(Stored data entries)
-*-

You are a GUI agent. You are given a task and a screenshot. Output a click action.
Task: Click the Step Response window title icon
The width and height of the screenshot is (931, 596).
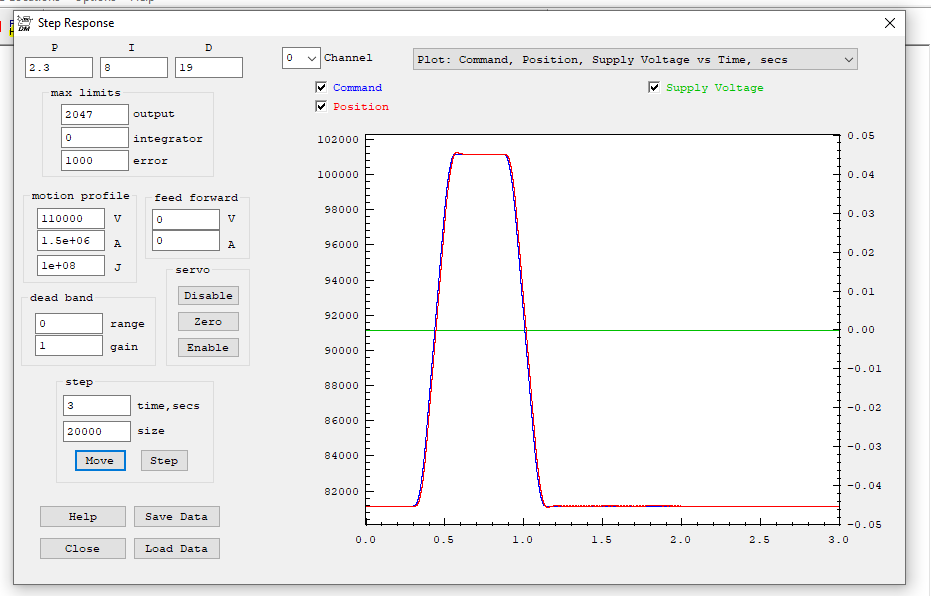pyautogui.click(x=25, y=23)
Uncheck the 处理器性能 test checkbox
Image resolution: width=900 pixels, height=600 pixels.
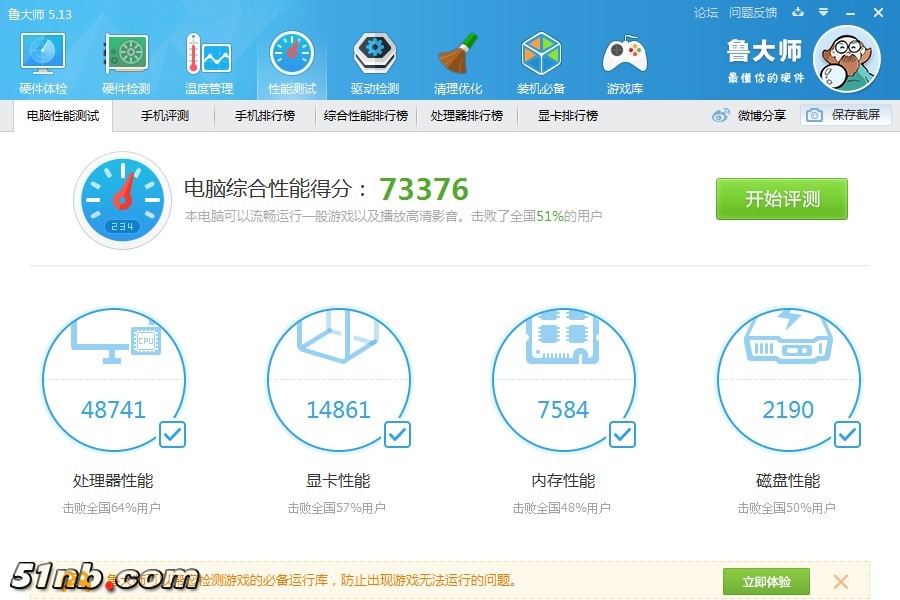click(172, 434)
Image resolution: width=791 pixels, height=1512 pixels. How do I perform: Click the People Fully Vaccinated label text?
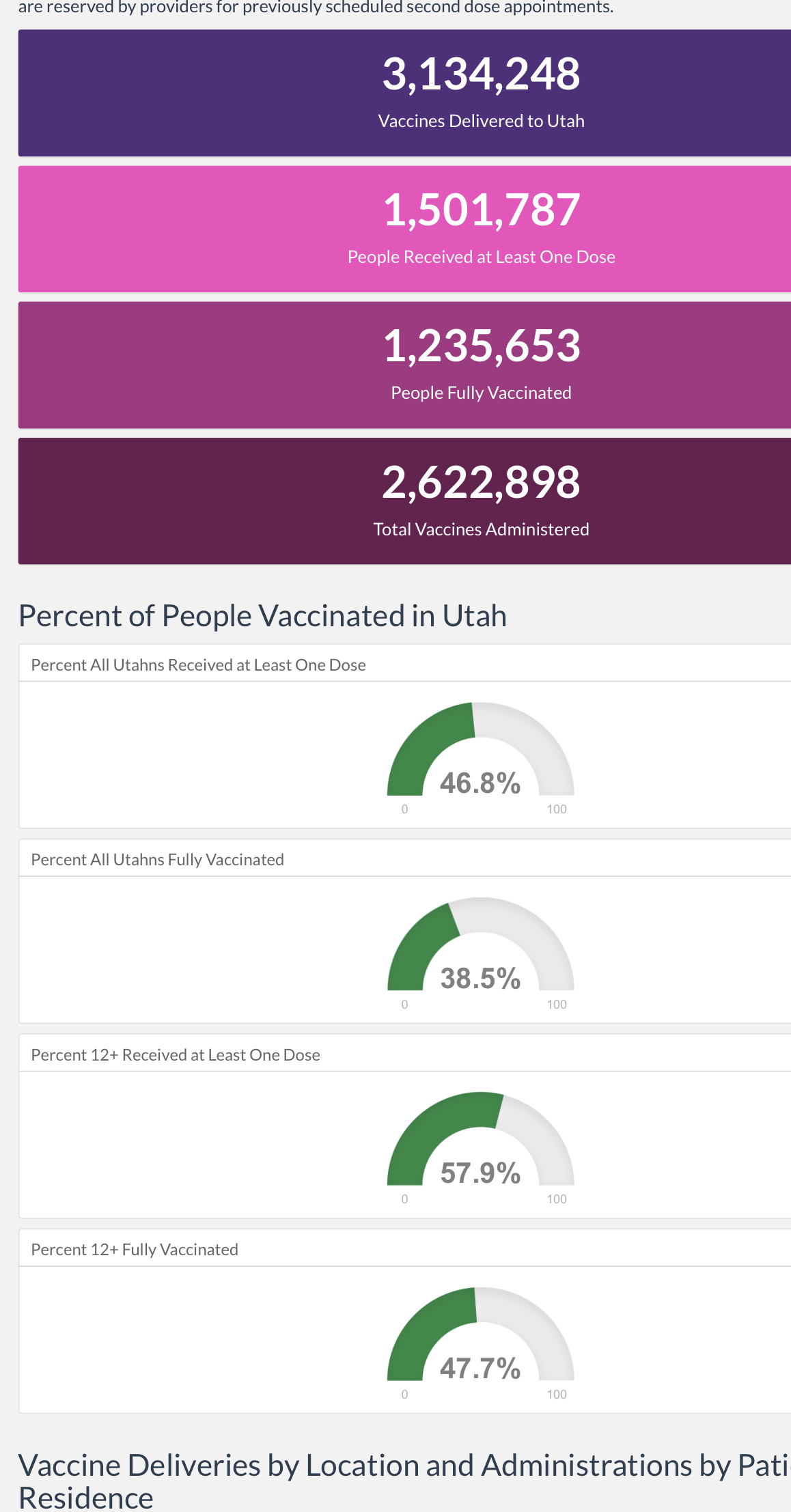tap(481, 393)
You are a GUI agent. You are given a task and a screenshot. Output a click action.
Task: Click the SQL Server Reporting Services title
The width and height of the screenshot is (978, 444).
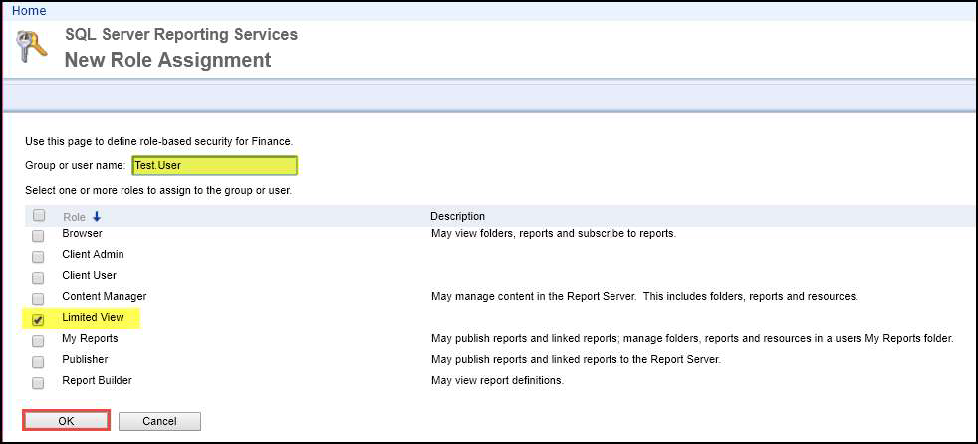point(182,34)
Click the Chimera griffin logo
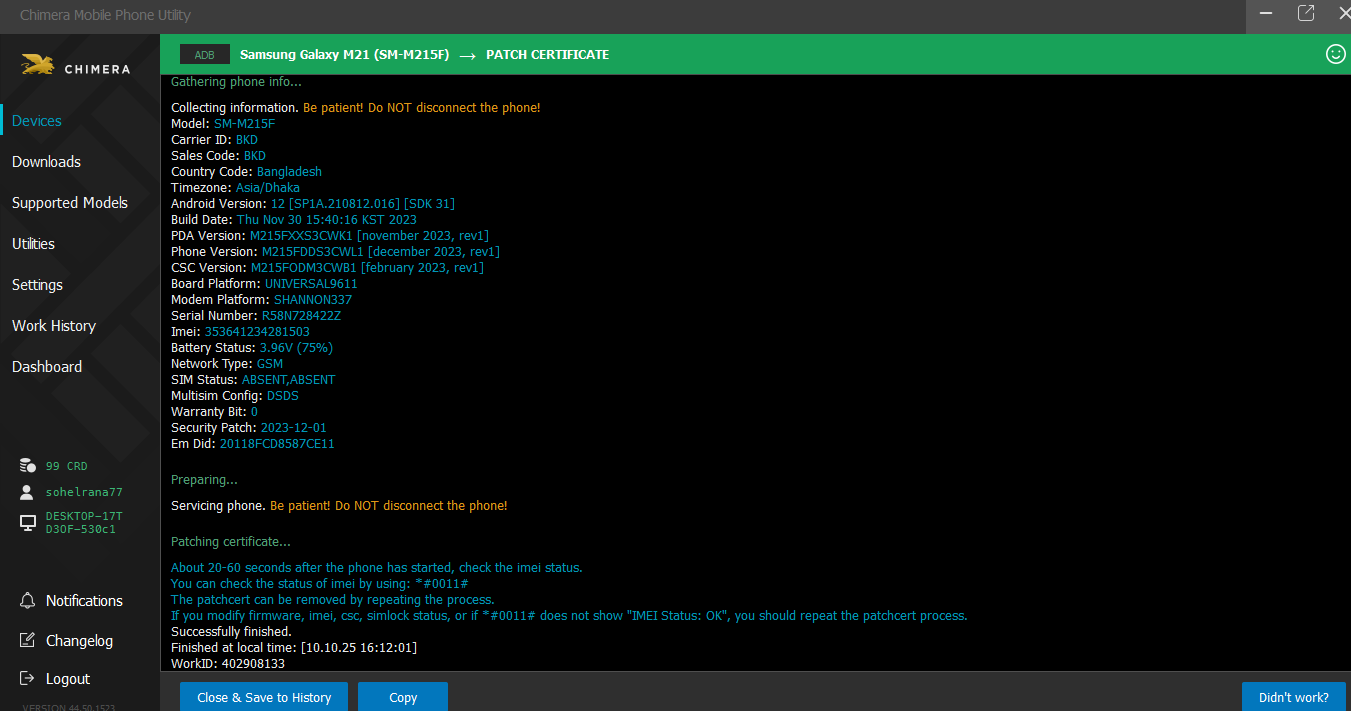 coord(38,67)
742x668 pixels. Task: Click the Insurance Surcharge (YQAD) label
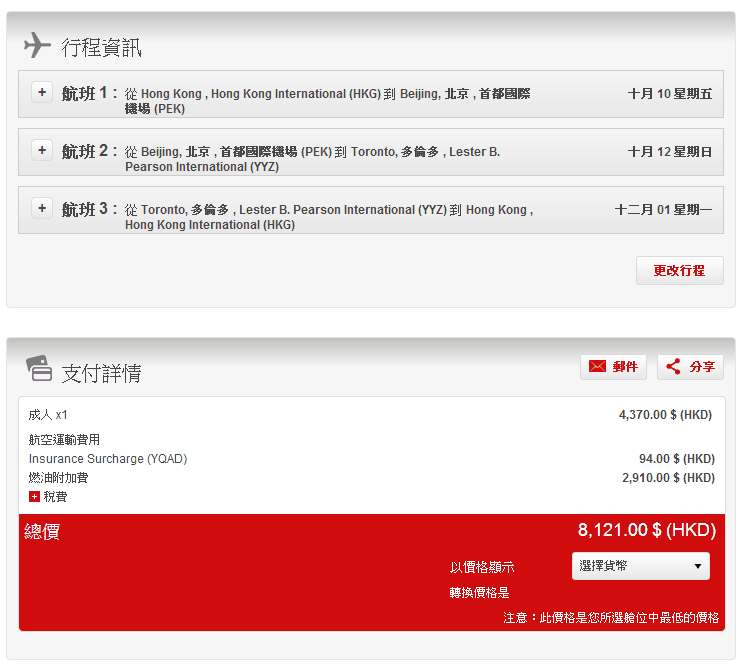108,459
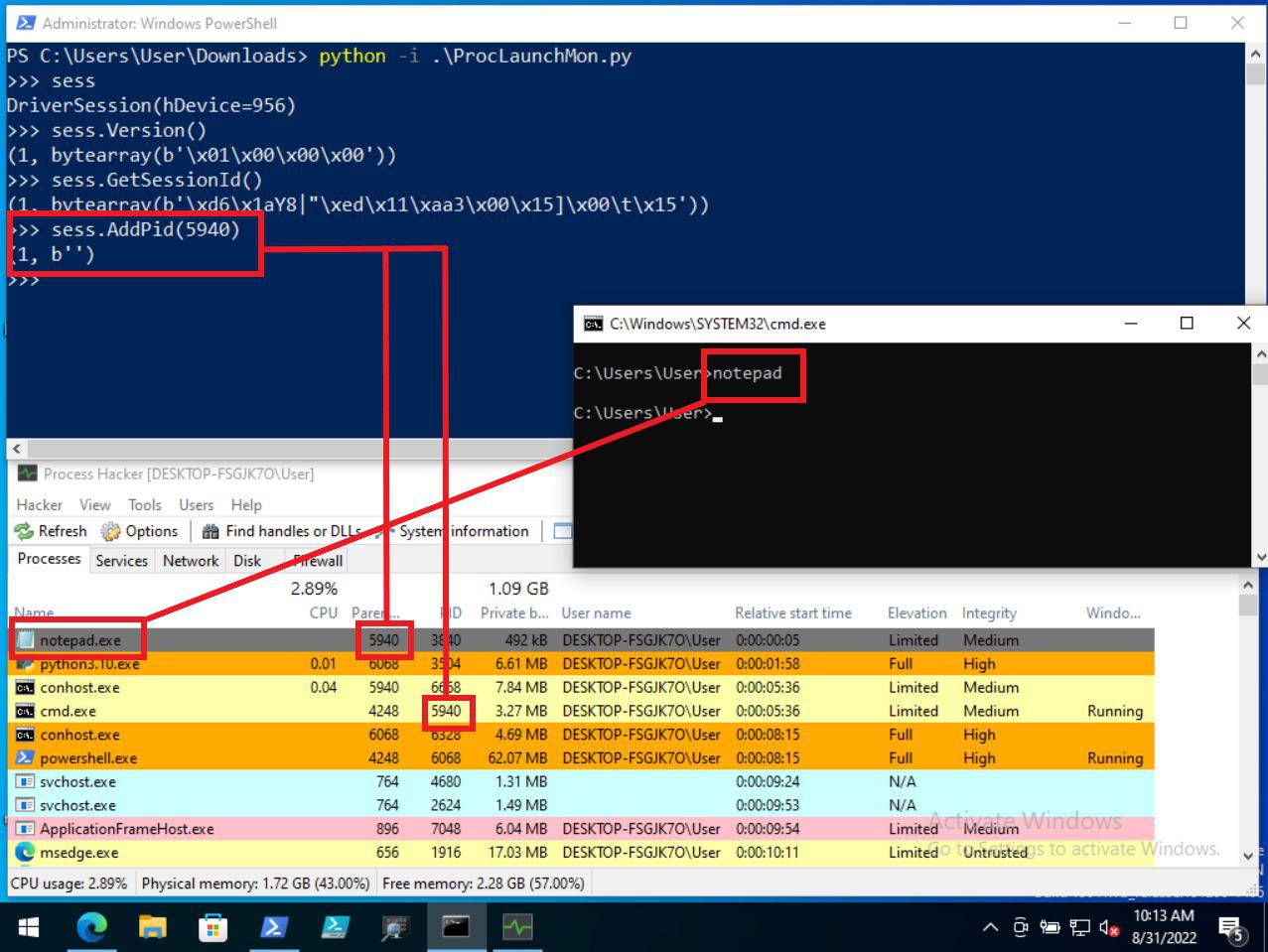Click the Windows Start button
This screenshot has height=952, width=1268.
tap(29, 927)
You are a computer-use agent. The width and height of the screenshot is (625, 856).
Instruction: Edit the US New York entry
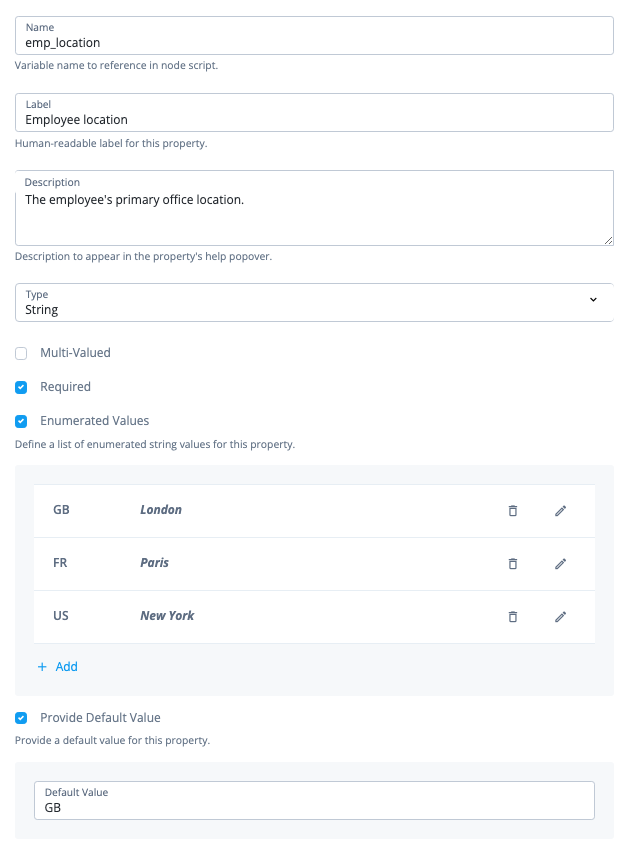click(561, 617)
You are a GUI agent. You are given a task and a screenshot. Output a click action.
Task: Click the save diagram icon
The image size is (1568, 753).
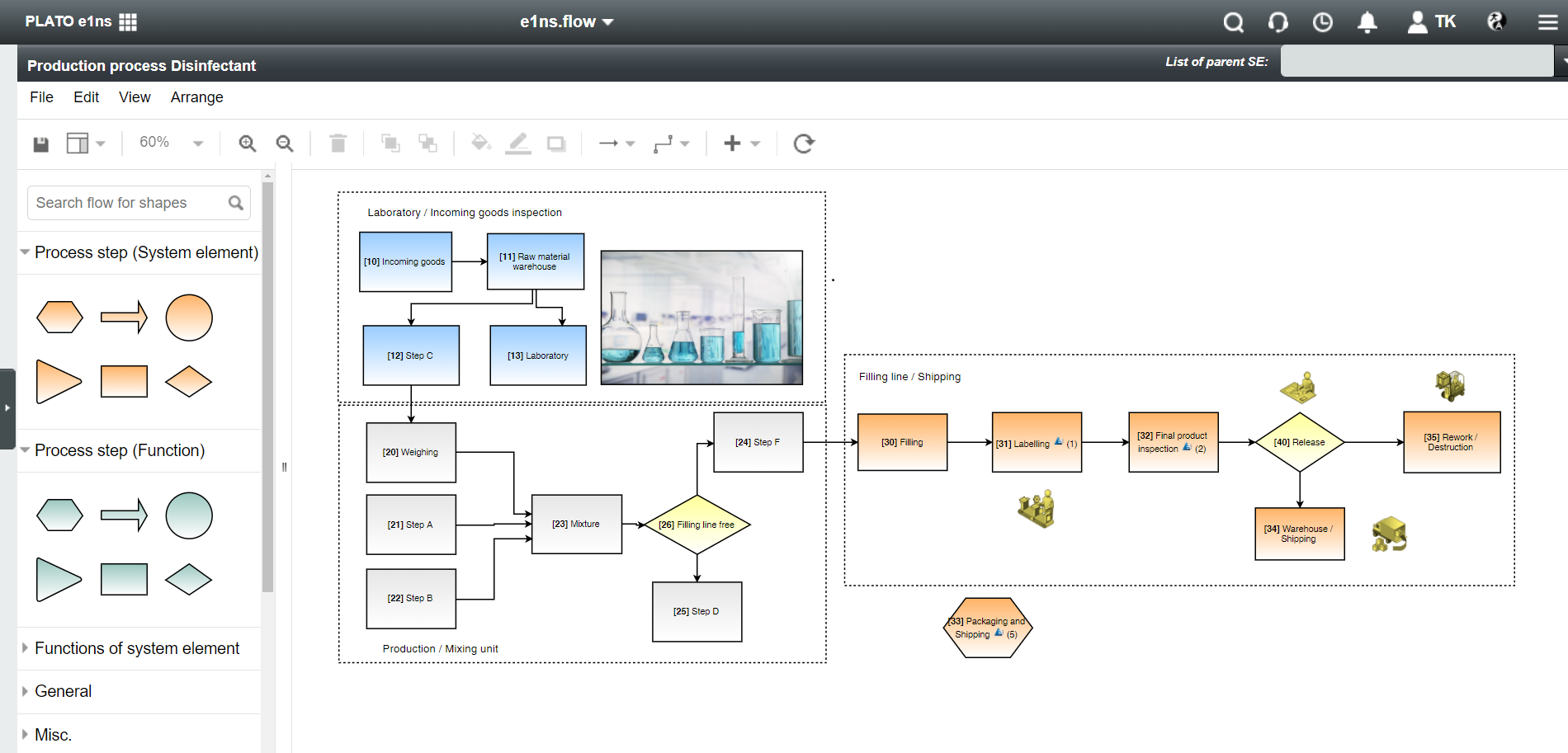coord(40,144)
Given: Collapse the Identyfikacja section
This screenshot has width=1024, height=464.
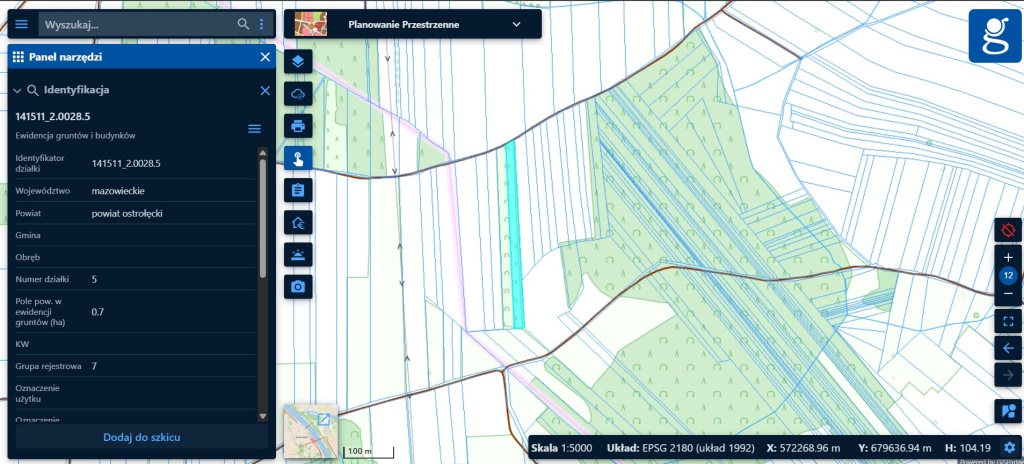Looking at the screenshot, I should [18, 91].
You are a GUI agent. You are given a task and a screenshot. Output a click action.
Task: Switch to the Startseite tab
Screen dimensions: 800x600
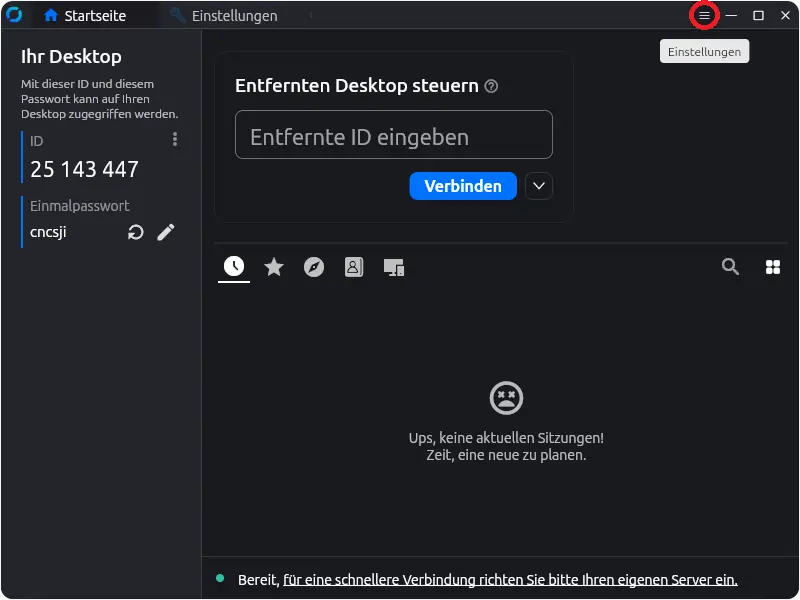click(85, 16)
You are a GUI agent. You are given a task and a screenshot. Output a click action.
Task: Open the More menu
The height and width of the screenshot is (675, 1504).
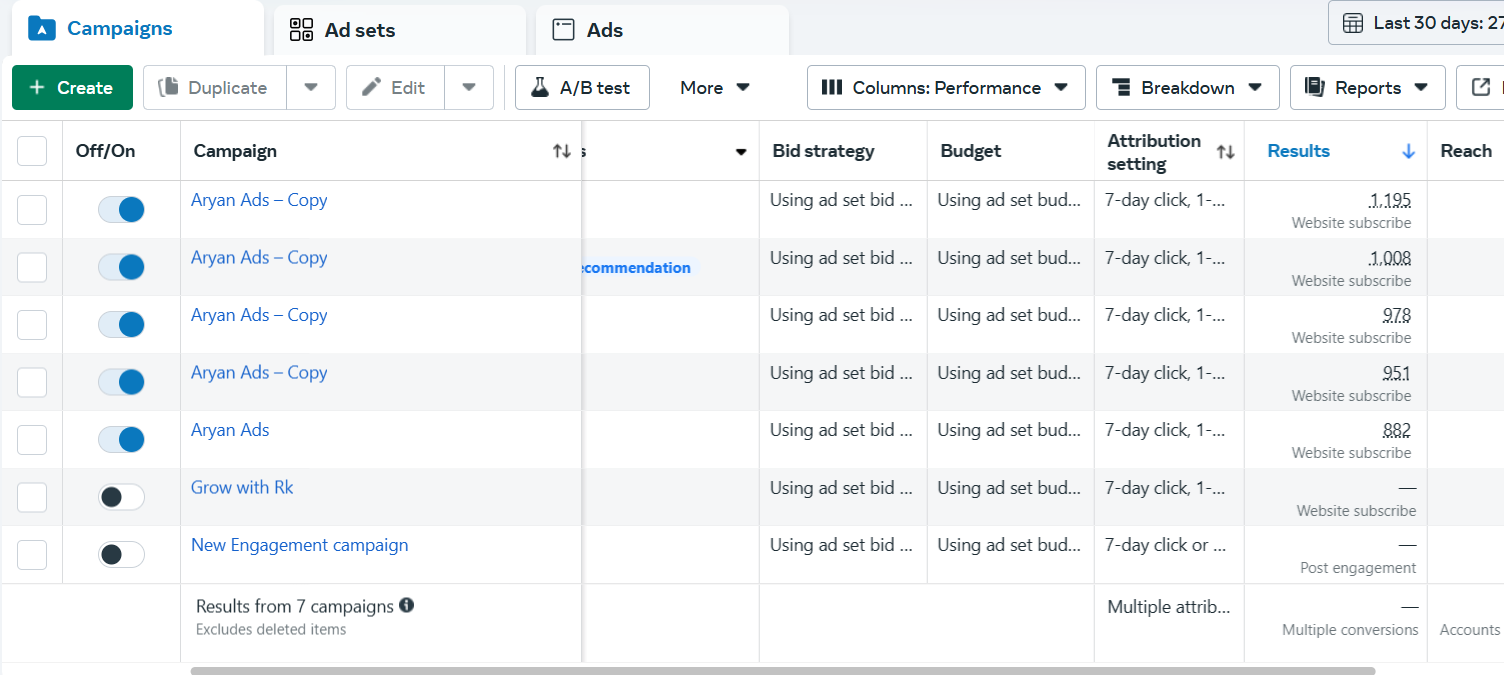(714, 88)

-*-

» **What the task asks**:
All of the entries must be reproduced exactly, apart from the pictures, which are to be dropped.

» **Result of this exercise**:
You are a GUI agent. You are given a task and a screenshot. Output a click action.
Task: Click the Step Response window title icon
The width and height of the screenshot is (931, 596).
pyautogui.click(x=25, y=23)
Uncheck the 处理器性能 test checkbox
Image resolution: width=900 pixels, height=600 pixels.
click(172, 434)
Image resolution: width=791 pixels, height=1512 pixels. How do I perform: Click the People Fully Vaccinated label text?
tap(481, 393)
You are a GUI agent. You are given a task and a screenshot. Output a click action.
Task: Click the SQL Server Reporting Services title
The width and height of the screenshot is (978, 444).
point(182,34)
Click the Chimera griffin logo
 coord(38,67)
742x668 pixels. Task: Click the Insurance Surcharge (YQAD) label
108,459
Click the Windows Start button
This screenshot has height=952, width=1268.
tap(29, 927)
You are a computer-use agent. The width and height of the screenshot is (625, 856).
Instruction: Edit the US New York entry
click(561, 617)
You are a GUI agent. You are given a task and a screenshot. Output a click action.
Task: Click the save diagram icon
The image size is (1568, 753).
coord(40,144)
Given: Collapse the Identyfikacja section
This screenshot has width=1024, height=464.
Looking at the screenshot, I should [18, 91].
You are a GUI agent. You are given a task and a screenshot. Output a click action.
Task: Switch to the Startseite tab
Screen dimensions: 800x600
click(85, 16)
You are a GUI agent. You are given a task and a screenshot. Output a click action.
Task: Open the More menu
The height and width of the screenshot is (675, 1504).
(714, 88)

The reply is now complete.